EXERCISES:
1: In the news article on horse riding near Lake Massabesic, what day does the comment period on the regulations close?
2: Return the passage of the Lake Massabesic horse-riding article that opens with the words containing "Burack wrote that" and closes with "regulations close Monday.".
3: Name every person mentioned by name in the Lake Massabesic horse-riding article.

QUOTED TEXT:
⁂

Manchester panel says tap water, horses don't mixBy MARK HAYWARD
New Hampshire Union Leader
March 29. 2014 7:50PM
MANCHESTER - Manchester Water Works officials are poised to write their own restrictions on horseback riding on their vast holdings in the Lake Massabesic watershed after the state's top environmental official backed down from including the prohibitions into state regulations.
Water Works Director David Paris said horse ridership - and horse waste - have increased over the years around the region's water supply. He said the lake is fragile, and water quality has decreased and blooms of blue-green algae have become more frequent.
Yet this month, N.H. Department of Environmental Services Commissioner Thomas Burack wrote four Republican state senators and said portions of the proposed watershed protection rules that irked horse riders would be removed.
Burack wrote that additional time is needed, and he wants evaluation of "long term water quality trends" in Lake Massabesic and review of the available science into any effect that recreational activities have on water quality.
Last week, Paris said: "I feel the DES maybe should consider protection of tap-water consumers first on their list of priorities. They've put recreation ahead of the risk to our tap-water drinkers in southern New Hampshire."
Assistant DES Commissioner Vicki Quiram said that's not the case. Rather, the DES was surprised by the reaction against the horse restrictions.
"We think it's very, very important to hear from people, and it's very important to assess the science," she said. She said the comment period on the regulations close Monday.
In the meantime, the Manchester Board of Water Commissioners is considering horse restrictions in the rules that apply to property it owns within the watershed, said Kim Griswold, chairman of the Commission's Rules and Regulations Committee.
"Manchester Water Works is not in the recreation business," Griswold said. "We're in the business of providing the healthiest, cleanest water we can to Manchester ratepayers."

⁂

DATASET EXTRACT:
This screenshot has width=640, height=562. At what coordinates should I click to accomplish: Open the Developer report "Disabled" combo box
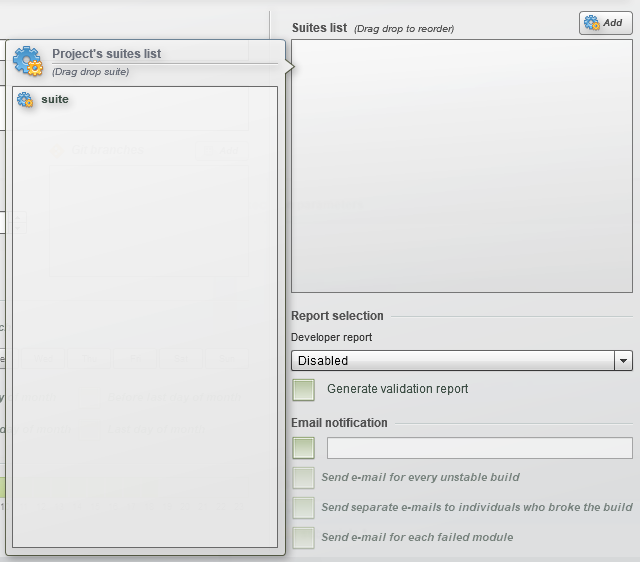(x=462, y=360)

⁂

SOLUTIONS TO EACH TASK:
1: Monday

2:
Burack wrote that additional time is needed, and he wants evaluation of "long term water quality trends" in Lake Massabesic and review of the available science into any effect that recreational activities have on water quality.
Last week, Paris said: "I feel the DES maybe should consider protection of tap-water consumers first on their list of priorities. They've put recreation ahead of the risk to our tap-water drinkers in southern New Hampshire."
Assistant DES Commissioner Vicki Quiram said that's not the case. Rather, the DES was surprised by the reaction against the horse restrictions.
"We think it's very, very important to hear from people, and it's very important to assess the science," she said. She said the comment period on the regulations close Monday.

3: Mark Hayward, David Paris, Thomas Burack, Vicki Quiram, Kim Griswold